The EFF is right: Apple should let us encrypt our iCloud
Is Apple allowed to give customers the tools they need in order to encrypt their own backups?
Because I agree with the EFF who say the company should enable this.
Apple should let us encrypt our own backups
The EFF is campaigning for stronger digital rights for computer users, offering a range of strong recommendations to a range of companies, including Apple.
And to be fair, the EFF does concede that Apple is already doing quite a lot in order to protect our privacy, which is a valid statement to make. It is.
“Data on your Apple device is encrypted so that no one but you can access it, and that’s great for user privacy. But when data is backed up to iCloud, it’s encrypted so that Apple, and not just the user, can access it.
That makes those backups vulnerable to government requests, third-party hacking, and disclosure by Apple employees. Apple should let users protect themselves and choose truly encrypted iCloud backups,” the EFF states.
Apple is one of the privacy good guys
Apple has clearly thought about this.
During a recent interview with Der Spiegel, Apple CEO Tim Cook had this to say:
SPIEGEL ONLINE: “Is the data also secure with your online service iCloud as on the devices?”
COOK: “There our users have a key and we have one. We do this because some users lose or forget their key and then expect help from us to get their data back. It is difficult to estimate when we will change this practice. But I think that will be regulated in the future as with the devices. So we will not have a key for it in the future.”
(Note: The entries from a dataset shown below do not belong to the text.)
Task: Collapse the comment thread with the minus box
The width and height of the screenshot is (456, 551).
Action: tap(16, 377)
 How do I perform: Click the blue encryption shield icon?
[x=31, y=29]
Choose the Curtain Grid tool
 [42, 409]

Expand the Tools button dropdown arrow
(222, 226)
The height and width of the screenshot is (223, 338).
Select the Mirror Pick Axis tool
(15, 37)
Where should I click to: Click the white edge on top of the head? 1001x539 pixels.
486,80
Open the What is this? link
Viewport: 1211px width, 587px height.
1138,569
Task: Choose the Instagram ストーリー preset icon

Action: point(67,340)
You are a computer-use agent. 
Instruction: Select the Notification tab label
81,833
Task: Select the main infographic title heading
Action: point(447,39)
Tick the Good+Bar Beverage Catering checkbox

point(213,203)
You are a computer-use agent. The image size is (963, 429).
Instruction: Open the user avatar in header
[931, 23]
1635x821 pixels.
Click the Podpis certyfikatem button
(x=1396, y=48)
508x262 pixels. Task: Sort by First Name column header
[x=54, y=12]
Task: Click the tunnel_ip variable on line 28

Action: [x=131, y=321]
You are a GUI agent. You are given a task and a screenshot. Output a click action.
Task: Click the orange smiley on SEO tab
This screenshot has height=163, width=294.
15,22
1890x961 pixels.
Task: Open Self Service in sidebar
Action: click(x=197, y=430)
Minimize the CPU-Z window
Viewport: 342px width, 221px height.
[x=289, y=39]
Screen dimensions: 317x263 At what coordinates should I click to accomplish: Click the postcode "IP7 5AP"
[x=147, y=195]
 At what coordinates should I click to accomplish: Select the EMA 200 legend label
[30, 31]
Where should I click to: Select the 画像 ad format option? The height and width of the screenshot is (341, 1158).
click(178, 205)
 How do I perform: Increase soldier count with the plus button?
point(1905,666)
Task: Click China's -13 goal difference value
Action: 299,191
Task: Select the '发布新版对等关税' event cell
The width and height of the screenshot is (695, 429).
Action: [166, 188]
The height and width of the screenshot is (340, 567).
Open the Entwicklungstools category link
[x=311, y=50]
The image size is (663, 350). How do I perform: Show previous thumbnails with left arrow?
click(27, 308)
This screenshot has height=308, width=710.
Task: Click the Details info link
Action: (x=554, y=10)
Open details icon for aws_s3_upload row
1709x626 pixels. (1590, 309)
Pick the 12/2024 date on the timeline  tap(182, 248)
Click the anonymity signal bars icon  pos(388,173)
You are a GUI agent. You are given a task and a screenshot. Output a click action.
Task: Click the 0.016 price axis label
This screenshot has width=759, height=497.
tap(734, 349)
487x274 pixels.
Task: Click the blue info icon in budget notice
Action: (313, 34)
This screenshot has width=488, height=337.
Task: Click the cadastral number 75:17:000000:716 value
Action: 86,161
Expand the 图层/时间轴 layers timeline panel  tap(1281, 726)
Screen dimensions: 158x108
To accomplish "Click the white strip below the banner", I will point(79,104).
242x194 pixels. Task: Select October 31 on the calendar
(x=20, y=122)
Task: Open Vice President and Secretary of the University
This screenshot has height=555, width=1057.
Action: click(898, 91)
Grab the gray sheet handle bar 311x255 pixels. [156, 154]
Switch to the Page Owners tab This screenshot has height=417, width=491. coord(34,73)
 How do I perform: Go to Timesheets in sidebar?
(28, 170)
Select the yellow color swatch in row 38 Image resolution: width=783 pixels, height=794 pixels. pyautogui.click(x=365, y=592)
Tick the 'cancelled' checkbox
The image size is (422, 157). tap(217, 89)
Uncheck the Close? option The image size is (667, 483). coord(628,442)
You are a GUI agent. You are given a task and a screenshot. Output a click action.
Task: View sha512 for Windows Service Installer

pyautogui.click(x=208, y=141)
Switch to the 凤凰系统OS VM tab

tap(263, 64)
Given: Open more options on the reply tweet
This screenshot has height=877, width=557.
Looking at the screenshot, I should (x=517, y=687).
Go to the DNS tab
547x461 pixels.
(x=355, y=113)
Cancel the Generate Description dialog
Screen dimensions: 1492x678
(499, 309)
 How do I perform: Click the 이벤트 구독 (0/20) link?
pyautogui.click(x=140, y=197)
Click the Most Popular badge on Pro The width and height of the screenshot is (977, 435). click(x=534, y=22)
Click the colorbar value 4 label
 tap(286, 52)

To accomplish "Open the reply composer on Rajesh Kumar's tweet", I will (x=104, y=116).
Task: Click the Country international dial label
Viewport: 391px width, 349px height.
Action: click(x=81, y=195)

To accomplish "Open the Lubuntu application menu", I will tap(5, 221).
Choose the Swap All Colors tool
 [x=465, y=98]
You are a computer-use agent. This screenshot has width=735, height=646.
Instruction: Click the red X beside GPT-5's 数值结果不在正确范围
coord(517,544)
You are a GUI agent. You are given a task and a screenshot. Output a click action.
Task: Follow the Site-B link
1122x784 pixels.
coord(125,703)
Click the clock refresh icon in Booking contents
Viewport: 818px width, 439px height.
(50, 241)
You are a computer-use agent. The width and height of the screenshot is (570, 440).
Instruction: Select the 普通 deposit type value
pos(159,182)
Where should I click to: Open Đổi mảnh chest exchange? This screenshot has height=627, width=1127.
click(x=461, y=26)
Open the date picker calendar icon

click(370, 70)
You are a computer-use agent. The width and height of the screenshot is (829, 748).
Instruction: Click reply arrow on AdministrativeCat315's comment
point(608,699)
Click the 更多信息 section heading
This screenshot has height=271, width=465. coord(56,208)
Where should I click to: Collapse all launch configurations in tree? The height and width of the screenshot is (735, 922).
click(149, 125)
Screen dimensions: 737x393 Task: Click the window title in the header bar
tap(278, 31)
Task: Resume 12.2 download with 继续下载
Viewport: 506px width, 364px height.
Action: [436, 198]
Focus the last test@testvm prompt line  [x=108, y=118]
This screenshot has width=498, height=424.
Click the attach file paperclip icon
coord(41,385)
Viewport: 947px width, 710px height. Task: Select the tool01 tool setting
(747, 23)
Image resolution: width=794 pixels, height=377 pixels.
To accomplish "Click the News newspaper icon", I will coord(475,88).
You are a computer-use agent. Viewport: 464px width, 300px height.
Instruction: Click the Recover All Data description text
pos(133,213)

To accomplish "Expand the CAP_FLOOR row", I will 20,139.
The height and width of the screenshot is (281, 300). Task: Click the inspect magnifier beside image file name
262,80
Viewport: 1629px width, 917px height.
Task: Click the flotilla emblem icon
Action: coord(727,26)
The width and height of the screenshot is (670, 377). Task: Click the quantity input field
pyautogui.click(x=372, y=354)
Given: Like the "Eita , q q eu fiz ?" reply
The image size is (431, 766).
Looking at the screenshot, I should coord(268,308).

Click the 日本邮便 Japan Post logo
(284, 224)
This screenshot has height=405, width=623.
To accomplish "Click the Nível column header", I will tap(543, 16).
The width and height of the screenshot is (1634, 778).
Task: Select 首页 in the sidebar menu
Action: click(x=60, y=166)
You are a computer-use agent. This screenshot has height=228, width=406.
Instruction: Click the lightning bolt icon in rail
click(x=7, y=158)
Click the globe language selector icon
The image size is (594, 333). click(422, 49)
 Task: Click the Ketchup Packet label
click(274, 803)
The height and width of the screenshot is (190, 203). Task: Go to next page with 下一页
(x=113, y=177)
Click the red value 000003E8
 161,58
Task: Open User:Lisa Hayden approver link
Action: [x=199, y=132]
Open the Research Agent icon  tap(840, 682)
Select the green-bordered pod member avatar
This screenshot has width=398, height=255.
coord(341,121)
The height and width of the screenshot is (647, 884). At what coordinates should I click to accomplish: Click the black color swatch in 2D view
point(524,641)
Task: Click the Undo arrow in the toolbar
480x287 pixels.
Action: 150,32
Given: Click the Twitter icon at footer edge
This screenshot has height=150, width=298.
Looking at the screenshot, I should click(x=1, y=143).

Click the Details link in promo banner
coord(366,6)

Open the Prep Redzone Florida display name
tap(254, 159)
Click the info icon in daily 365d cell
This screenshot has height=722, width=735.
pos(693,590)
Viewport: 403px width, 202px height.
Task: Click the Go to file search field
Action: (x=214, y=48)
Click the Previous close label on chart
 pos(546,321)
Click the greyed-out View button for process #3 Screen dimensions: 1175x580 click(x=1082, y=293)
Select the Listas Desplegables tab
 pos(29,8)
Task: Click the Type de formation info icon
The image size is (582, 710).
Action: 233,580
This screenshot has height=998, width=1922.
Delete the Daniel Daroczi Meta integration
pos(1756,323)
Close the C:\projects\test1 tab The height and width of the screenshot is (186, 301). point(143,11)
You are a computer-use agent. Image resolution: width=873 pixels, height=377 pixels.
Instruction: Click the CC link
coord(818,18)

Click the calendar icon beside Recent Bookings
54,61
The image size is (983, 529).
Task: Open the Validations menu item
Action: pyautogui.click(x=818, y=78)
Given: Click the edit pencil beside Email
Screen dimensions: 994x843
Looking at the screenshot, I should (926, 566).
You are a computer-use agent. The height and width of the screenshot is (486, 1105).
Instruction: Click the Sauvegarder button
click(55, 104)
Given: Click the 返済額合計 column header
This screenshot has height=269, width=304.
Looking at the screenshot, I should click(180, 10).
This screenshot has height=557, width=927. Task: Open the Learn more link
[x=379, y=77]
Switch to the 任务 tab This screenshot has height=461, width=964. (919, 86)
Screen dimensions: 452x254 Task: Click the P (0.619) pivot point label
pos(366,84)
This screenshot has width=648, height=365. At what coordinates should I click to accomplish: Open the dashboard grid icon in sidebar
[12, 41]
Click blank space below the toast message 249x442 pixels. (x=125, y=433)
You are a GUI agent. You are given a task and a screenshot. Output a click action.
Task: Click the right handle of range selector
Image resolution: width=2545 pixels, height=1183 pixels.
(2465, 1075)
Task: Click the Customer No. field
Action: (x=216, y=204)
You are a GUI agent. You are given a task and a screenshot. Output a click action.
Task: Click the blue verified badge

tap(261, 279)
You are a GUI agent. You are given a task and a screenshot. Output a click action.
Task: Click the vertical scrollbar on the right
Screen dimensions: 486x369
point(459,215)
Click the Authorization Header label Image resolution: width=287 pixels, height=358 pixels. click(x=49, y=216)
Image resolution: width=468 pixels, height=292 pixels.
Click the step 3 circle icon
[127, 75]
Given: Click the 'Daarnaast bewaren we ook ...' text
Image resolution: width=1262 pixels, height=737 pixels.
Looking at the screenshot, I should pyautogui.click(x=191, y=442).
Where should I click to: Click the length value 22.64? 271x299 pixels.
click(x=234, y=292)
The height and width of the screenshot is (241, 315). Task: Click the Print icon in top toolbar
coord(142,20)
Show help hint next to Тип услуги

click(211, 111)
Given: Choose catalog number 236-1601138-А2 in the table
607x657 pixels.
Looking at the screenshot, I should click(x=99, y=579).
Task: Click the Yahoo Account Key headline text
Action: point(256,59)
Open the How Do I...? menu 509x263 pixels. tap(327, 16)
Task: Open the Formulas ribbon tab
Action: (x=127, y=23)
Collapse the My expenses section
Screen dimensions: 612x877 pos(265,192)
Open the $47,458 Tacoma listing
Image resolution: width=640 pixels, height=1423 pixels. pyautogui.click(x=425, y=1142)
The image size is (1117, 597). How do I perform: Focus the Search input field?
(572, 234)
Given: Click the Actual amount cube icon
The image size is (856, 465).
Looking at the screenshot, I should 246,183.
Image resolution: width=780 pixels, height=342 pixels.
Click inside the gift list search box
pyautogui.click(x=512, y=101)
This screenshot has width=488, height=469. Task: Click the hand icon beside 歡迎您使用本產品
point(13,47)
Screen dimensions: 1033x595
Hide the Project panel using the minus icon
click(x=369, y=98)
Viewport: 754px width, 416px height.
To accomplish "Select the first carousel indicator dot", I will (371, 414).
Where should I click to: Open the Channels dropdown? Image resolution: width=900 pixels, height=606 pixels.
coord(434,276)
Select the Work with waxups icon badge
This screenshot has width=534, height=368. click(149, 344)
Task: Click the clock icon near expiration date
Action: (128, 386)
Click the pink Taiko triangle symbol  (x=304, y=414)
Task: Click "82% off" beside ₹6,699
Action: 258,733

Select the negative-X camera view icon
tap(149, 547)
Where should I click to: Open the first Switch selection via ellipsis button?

He’s clearly plotting some way in which data stored on iCloud could be put under complete protection.
Why isn’t the company making this available already?
To some extent I buy the notion that many customers will want to have Apple bail them out if they make a mistake, lose their password and don’t want to relinquish control of their data.
In order to provide this, Apple needs access to that data online.
What about the law?
Apple also has responsibility under local laws.
These differ between nations, but I think it’s plausible to imagine that in some jurisdictions Apple may be required to offer access to the data it stores on its servers, including any customer data it may have collected.
This is, of course, why Apple aims to provide a complex suite of services while collecting as little personal data as possible. The best defence is not to create the data in the first place.
That’s all well and good, but this doesn’t apply when it comes to data stored on iCloud.
Apple doesn’t mine this data, it protects it, but you as a customer have voluntarily placed it on Apple’s servers, which makes it possible for law enforcement, cybercriminals and others to seek access to it, legally or otherwise.
If Apple is under pressure to ensure this information is accessible online in some places, then this will be part of the reason the company is pushing for a bill of digital rights.
Such a bill would make it much clearer to iCloud users on what to expect will happen to their information.
Think about the options
Of course, it’s possible there’s no legal reason.
If that is the case then Apple will be seeking a way to balance the needs of the millions who need help getting back into their account sometimes against the needs of the many who want complete security for their information.
I can think of three solutions that may help achieve this balance:
- An ultra-private folder option: Set this up within your iCloud for a password-protected, utterly encrypted folder within iCloud. You could then choose which iCloud services keep their data in this protected place, and also manually place your own documents and other data there.
- An option during set-up in which a customer can choose to encrypt their entire iCloud data and services collection, with a clear warning that doing so puts their data at risk if they lose or forget the password they create.
- A third option might be to allow users to archive their iCloud data to another location, such as a user’s own servers, a Time Machine, or a home-based network server such as the Promise Apollo, leaving only essential iCloud components on Apple’s own servers.
Because all three of these solutions requires users consent, there is no way in which those using these protections would be left to expect to be completely reliant on Apple for protection if they lose their password.
We need digital rights
At the same time, I think the most essential component to all of this is the development of a bill of Digital Rights that clearly defines the rights, expectations and responsibilities of government, tech firms and consumer privacy rights.
The danger of such a bill is that it is likely the rights will be limited by design, which may serve to erode online freedom and security. Such rights will need to be properly thought through, not just an ad hoc series of decisions taken by reactionaries.